На улице загрохотали выстрелы, и почему-то ни одна пуля не влетела в дом.
– Солдат, живой? – раздался голос деда Прохора.
Я осторожно выглянул в разбитое оконце. Во дворе стояли жители села, державшие в руках разномастные винтовки. У их ног валялись трое, все связанные, и один труп.
– Живой, Прохор, живой!
– А Афонька? Сахарок?
– Покойник!
– Отсохни мой язык, коли вру: то Солдата работа, – завопил Прохор, обращаясь к сельчанам.
– Какой солдат, это ж американец, – высунулся из птичника «огородник».
Я засмеялся – радостно и беззаботно, как может смеяться человек, выпутавшийся из серьезной заварушки.
– Мужики! Вы, что ль, банду повязали? – спросил сборище, выходя на двор.
– Мы, кто ж еще! – гордо ответил Прохор.
– Надоели они, покоя от них нет, – поддержали старика соседи, потрясая винтовками.
Не удивлен – тут у каждого не один ствол укрыт. Было бы странно, если бы оружия не было.
– Вот и славно! Спасибо, мужики, выручили.
Я спрятал револьвер в карман.
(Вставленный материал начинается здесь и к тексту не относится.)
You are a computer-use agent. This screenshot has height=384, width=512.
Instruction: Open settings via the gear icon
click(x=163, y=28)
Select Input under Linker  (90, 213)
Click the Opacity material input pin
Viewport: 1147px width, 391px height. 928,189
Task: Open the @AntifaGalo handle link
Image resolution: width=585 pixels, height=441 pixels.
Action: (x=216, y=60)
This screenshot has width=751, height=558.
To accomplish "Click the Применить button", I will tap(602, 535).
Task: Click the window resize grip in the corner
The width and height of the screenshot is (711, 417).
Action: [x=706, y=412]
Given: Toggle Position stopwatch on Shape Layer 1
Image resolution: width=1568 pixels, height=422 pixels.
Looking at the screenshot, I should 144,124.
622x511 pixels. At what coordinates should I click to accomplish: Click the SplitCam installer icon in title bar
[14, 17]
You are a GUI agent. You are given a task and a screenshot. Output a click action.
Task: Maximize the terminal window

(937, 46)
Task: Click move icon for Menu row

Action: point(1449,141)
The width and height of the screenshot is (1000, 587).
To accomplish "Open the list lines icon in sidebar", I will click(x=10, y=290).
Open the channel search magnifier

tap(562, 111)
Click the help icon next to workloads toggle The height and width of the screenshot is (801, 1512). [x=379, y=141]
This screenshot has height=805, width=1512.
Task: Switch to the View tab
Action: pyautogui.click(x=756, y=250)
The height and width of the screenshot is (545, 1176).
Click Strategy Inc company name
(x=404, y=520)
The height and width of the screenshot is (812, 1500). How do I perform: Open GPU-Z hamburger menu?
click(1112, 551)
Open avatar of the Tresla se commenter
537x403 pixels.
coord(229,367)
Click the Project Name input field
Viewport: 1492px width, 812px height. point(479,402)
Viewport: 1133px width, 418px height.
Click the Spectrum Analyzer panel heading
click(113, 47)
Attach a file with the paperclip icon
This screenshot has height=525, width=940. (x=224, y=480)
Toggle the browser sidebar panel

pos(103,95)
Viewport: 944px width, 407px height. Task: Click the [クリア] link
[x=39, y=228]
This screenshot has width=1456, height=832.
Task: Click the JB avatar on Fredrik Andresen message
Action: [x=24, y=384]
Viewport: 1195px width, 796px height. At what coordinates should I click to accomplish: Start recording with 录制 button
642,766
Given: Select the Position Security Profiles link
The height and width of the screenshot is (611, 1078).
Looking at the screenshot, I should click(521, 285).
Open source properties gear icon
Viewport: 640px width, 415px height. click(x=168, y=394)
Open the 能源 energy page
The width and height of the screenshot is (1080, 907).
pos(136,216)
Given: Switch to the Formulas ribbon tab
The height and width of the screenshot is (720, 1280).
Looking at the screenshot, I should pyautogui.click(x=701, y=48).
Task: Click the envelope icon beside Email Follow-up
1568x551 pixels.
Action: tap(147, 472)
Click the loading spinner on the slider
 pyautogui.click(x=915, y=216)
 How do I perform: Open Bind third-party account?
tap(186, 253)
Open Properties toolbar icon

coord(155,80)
Потянулся.
– Дед! – обратился я к Прохору. – Проводишь до бывшего имения?
– Чего там смотреть? – нахмурился он. – От дома одни головешки остались.
– А яблони?
Мужики потупились.
– Посрубали мы те яблони под корень.
– Чем же вам сад не угодил?
Никто мне не ответил, но я и сам знал, почему. Эх, мужики-мужики, не хотели вы возврата к прежней жизни. Вот и получили новую. Со всеми ее «прелестями». И еще ничего не закончилось, много бед вас ждет впереди.
Но как об этом сказать?
Над нами с плачем пролетела сойка. Все задрали головы, провожая ее взглядом. И лишь агент, выбравшийся из птичника, пытался привести в порядок свой пиджак, покрытый куриными перьями.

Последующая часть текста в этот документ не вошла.